*Things to do*:
(a) Write out the passage of the post on the morpholine isostere from "In the pipeline" to "what I found.".
(b) Write the next part of the post on the non-nitrogen morpholine isostere, starting right after its last sentence.

*Quoted passage*:
A Non-nitrogen Containing Morpholine Isostere; an application of FAIR data principles.

August 4th, 2019

In the pipeline reports on an intriguing new ring system acting as an isostere for morpholine. I was interested in how the conformation of this ring system might be rationalised electronically and so I delved into the article.[1] Here I recount what I found.

The basis for the isosteric claim can be found in the conformational analysis reported in Figure 4. The N-diazine ring in A is found to be co-planar with the morpholine ring as shown in the diagram (the dihedral measured is indicated using boldened bonds). Compound D contains the cyclopropanated variation, which is postulated as isosteric at least in part on the basis that it too is co-planar, with a dihedral angle of ~170° (with a second slightly higher minimum having a value of ~10°) and hence might be capable of acting as an isostere to the morpholine.

Figure 4. Dihedral scanning plots for various pyrimidine fragments using DFT/6-31G**.

I was intrigued as to why a saturated sp3-carbon would exhibit the same behaviour as a nitrogen centre. The latter has a lone pair oriented at 90° to the aryl ring, the resulting conjugation favouring co-planarity. But how would that sp3-carbon centre do the same? Time to do some calculations, and hence on to the supporting information (SI) for the article in an effort to get a starting base – initially to replicate the calculation results shown above. I start by focusing on the value quoted above, ~170°. Note the ~, since I obtained that visually from the figure. In fact it must remain “~“, since no further geometrical information is available from the SI. Quickly I also realized that replication must also remain elusive, since the caption to the figure is the only information on the calculations which were used to produce figure 4. DFT you see is a generic term, standing for density functional theory. But in that theory the functional has to be defined; there are possibly about 500 different functionals that have been used in the literature. We do get a citation to the method (ref 25 in the article) which is to the commercial Jaguar program system. Herein lies a problem. Programs implement what might be described as default calculation options and quite possibly it is the default option that has been invoked here. A licensed user of Jaguar can probably find out what that default option is and hence can expand DFT to the actual functional used. But unfortunately I am not a licensed user, and even if the default option could be tracked down to an online manual somewhere, there is no certainty it was actually used to produce Figure 4.

So here I make my first plea. The SI for this article is not fully FAIR! In this instance it contains no accessible data that can be used to replicate the results reported. At a minimum, if DFT based results are going to be reported, then FAIR data containing the input(s) used for the calculation and one or more outputs should be made available. Perhaps then if one is lucky, those outputs might declare any default assumptions, such as the precise DFT method used.

(Stored data)

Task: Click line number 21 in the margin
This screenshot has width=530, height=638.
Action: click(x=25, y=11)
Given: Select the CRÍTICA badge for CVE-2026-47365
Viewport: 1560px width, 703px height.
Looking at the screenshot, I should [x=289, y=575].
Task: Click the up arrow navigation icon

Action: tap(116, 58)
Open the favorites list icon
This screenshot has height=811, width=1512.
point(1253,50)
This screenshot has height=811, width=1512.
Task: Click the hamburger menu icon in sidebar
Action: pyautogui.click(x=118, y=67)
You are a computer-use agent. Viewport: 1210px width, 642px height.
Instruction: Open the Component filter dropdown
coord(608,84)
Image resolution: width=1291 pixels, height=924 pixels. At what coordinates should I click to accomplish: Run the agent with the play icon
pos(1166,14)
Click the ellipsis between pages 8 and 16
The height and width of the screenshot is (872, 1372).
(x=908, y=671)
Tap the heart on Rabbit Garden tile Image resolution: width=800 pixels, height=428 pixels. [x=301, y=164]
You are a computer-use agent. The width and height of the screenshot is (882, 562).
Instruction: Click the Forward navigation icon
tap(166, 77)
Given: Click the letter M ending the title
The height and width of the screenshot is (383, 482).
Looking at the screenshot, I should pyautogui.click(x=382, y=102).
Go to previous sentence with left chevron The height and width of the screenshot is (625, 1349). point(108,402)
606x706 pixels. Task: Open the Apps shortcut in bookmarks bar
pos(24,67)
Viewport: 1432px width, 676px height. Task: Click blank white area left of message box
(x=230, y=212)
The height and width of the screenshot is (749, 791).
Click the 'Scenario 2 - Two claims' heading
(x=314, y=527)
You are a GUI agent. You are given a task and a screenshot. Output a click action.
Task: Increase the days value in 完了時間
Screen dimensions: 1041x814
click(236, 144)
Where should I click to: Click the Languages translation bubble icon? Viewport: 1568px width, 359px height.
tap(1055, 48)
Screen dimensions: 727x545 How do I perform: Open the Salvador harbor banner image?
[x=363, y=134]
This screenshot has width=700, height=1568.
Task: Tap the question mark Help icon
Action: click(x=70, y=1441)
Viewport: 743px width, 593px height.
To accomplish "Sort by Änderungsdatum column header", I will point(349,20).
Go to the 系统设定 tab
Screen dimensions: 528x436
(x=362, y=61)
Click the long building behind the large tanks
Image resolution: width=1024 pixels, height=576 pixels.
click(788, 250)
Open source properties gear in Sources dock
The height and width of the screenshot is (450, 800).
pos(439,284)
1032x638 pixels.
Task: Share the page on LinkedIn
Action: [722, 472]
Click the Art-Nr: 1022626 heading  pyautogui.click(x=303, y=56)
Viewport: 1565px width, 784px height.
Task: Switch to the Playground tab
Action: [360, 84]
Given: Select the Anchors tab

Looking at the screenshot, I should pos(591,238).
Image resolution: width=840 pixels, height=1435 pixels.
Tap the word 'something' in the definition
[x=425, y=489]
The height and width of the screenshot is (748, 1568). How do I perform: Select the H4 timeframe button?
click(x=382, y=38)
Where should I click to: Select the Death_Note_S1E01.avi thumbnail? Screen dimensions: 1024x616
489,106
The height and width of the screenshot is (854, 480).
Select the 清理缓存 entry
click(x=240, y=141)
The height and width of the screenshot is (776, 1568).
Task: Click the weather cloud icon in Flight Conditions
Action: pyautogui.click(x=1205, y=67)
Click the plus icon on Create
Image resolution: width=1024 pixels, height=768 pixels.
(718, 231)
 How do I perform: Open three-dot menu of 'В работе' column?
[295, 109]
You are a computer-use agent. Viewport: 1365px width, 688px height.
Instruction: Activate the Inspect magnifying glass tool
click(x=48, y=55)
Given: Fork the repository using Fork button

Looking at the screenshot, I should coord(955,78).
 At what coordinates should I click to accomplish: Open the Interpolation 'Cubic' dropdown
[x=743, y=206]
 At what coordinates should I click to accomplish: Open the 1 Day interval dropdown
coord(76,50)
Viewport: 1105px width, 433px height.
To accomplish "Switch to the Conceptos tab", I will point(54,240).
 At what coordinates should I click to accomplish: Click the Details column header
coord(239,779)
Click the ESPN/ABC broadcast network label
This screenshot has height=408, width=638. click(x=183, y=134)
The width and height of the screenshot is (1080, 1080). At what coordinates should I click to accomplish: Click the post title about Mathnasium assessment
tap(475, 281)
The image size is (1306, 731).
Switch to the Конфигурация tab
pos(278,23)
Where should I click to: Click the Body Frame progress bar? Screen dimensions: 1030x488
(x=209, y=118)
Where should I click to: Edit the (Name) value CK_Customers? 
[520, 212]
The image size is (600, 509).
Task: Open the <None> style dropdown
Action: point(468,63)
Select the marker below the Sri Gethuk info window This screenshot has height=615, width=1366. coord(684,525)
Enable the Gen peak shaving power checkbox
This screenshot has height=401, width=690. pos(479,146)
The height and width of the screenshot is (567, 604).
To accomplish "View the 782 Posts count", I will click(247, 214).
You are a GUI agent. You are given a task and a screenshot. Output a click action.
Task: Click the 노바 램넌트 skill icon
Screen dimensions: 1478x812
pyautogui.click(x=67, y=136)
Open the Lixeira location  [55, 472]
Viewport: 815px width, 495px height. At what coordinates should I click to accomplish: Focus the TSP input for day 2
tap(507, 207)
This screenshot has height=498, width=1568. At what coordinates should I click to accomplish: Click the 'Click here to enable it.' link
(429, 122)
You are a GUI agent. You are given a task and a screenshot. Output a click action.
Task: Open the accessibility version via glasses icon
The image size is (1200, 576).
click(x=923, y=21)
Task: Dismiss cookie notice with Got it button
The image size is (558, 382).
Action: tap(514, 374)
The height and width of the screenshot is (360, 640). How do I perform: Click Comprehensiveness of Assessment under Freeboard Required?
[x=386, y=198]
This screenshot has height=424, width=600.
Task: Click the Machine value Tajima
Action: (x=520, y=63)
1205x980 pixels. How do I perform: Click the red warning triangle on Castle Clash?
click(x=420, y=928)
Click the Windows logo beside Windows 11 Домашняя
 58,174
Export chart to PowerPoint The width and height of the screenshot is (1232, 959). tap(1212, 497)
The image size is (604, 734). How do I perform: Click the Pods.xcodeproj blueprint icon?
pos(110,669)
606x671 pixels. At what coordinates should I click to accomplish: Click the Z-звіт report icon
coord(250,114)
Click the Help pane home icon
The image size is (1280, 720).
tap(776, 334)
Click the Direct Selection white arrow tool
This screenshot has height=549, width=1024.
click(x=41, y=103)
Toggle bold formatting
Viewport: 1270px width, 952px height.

*Written answers*:
(a)
In the pipeline reports on an intriguing new ring system acting as an isostere for morpholine. I was interested in how the conformation of this ring system might be rationalised electronically and so I delved into the article.[1] Here I recount what I found.

(b)
I therefore went ahead with my own calculations, deciding to use B3LYP (being my declared DFT functional) with the 6-311++G(d,p) basis (an improvement on the 6-31G** (≡ 6-31G(d,p) basis set declared as used for Figure 4). I did two variations, one without a D3+BJ dispersion attraction correction and one with. It is now recognised that such corrections can be important, even for small molecules. Because we do not know the nature of the DFT method used in the article itself, we do not know if it incorporates such corrections or not. The results are shown below, with a FAIR data location of DOI: 10.14469/hpc/5990

The two minima from the new B3LYP+D3BJ/6-311++G(d,p) calculation have dihedral values of -139.4° and  +55.6° with dispersion included and essentially the same without, indicating that dispersion has only a small effect on the conformational geometry (the top trace above is without dispersion). These values are different from the ones inferred from Figure 4,  being closer to gauche than to co-planar. These new values can be rationalised as allowing good overlap between a C-C bond of the cyclopropane and the π-system of the aromatic ring (dihedrals 75 and 88° for the two minima vs 90° for the overlap of the  N-lone pair). The values for the conformation implied in Figure 4 are 41 and 55°, which is less favourable hyperconjugative overlap. The rotational barriers are ~18 and 25 kJ/mol, rather higher than those obtained visually from Figure 4, but still indicating a relatively flexible molecule which can probably adopt a relatively low energy co-planar isosteric conformation in the correct environment.

There is however some more information about these molecules reported in the article,[1] being a small molecule crystal structure for a related compound 12b (quoted for Figure 5 as CCDC 1864315). To quote, “the small molecule crystal structure of 12b confirms coplanarity in the solid phase”. However, the dihedral angle for this crystal structure is not given either in the text or the  SI. A search of the CCDC database reveals no entries in May 2019 database (the data is clearly too new to have been indexed there) and unfortunately the article SI contains no atom coordinates.  The calculations reported in Figure 4 and the ones in the plot above are of course for an isolated molecule. Once I manage to acquire the crystal coordinates, it should be possible to see if there are any intermolecular interactions which are a factor in explaining why the geometries of the isolated molecule and its crystal form might differ in co-planarity.

Until then I conclude that the inclusion of  FAIR data pertaining to this co-planarity in the article itself would certainly have helped to resolve the origins of the difference in the geometries reported in the article and my own calculations reported here; it may still be of course that functionals other than B3LYP+D3BJ reproduce the crystal structure better. Nonetheless, I think there is a more rational electronic basis for the conformation of the N-aryl ring in the isolated molecule based on the dihedral angles reported here, whilst an attempt to replicate the values reported in the article itself[1] based on further information would also be useful. 


Reprinted with permission from [1]. Copyright 2019 American Chemical Society.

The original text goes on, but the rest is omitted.